_Exercise_. Whenever a line in the entries below contains the string "each", copy that line.

_Supplied data_.
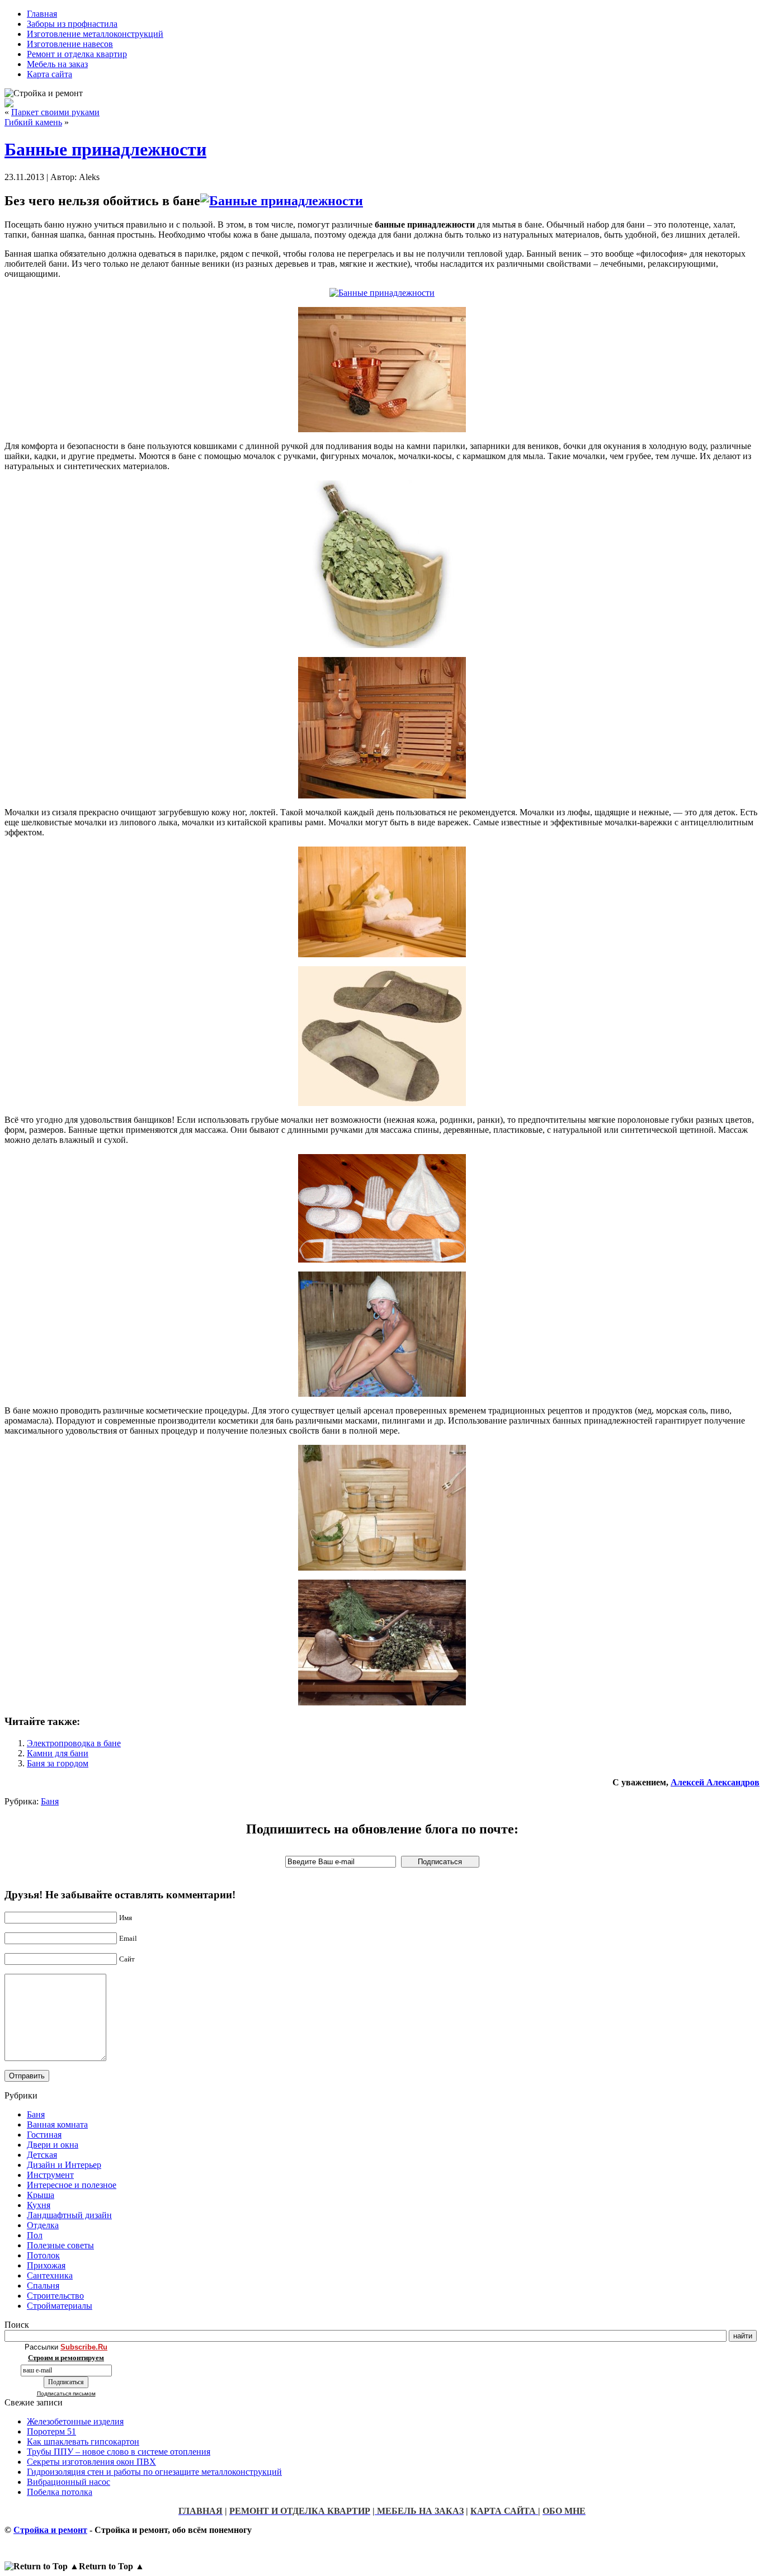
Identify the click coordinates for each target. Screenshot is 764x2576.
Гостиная (44, 2134)
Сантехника (50, 2275)
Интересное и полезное (71, 2185)
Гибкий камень (33, 122)
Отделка (43, 2225)
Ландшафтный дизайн (69, 2215)
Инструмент (50, 2175)
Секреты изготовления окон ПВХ (91, 2461)
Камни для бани (57, 1753)
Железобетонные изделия (75, 2421)
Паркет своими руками (55, 112)
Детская (42, 2154)
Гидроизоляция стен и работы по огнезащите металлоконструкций (154, 2471)
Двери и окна (52, 2144)
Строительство (55, 2295)
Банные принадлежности (105, 149)
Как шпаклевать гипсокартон (83, 2441)
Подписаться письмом (66, 2393)
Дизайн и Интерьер (64, 2164)
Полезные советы (60, 2245)
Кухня (38, 2205)
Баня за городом (57, 1763)
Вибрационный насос (68, 2482)
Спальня (43, 2285)
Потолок (43, 2255)
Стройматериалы (59, 2305)
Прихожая (46, 2265)
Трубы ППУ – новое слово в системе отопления (118, 2451)
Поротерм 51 (51, 2431)
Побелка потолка (59, 2492)
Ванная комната (57, 2124)
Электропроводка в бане (74, 1743)
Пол (35, 2235)
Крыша (40, 2195)
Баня (50, 1801)
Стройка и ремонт (50, 2530)
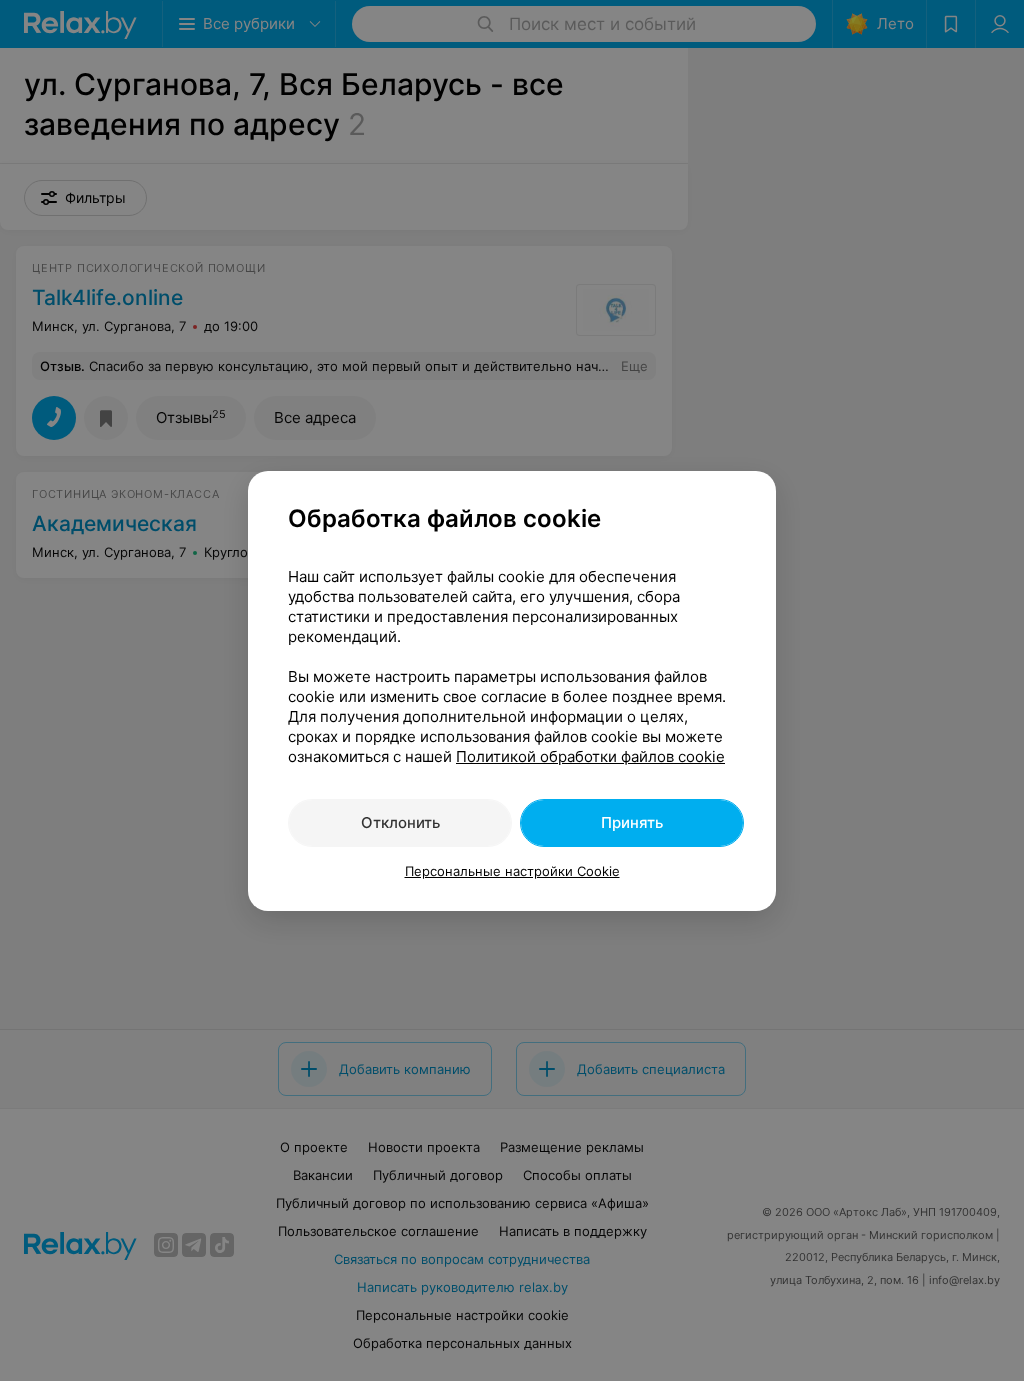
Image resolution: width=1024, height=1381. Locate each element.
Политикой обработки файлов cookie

_Written solution_.
Identify the click coordinates for each target. Screenshot is 764x2576.
Image resolution: width=1024, height=1381. Locate each element.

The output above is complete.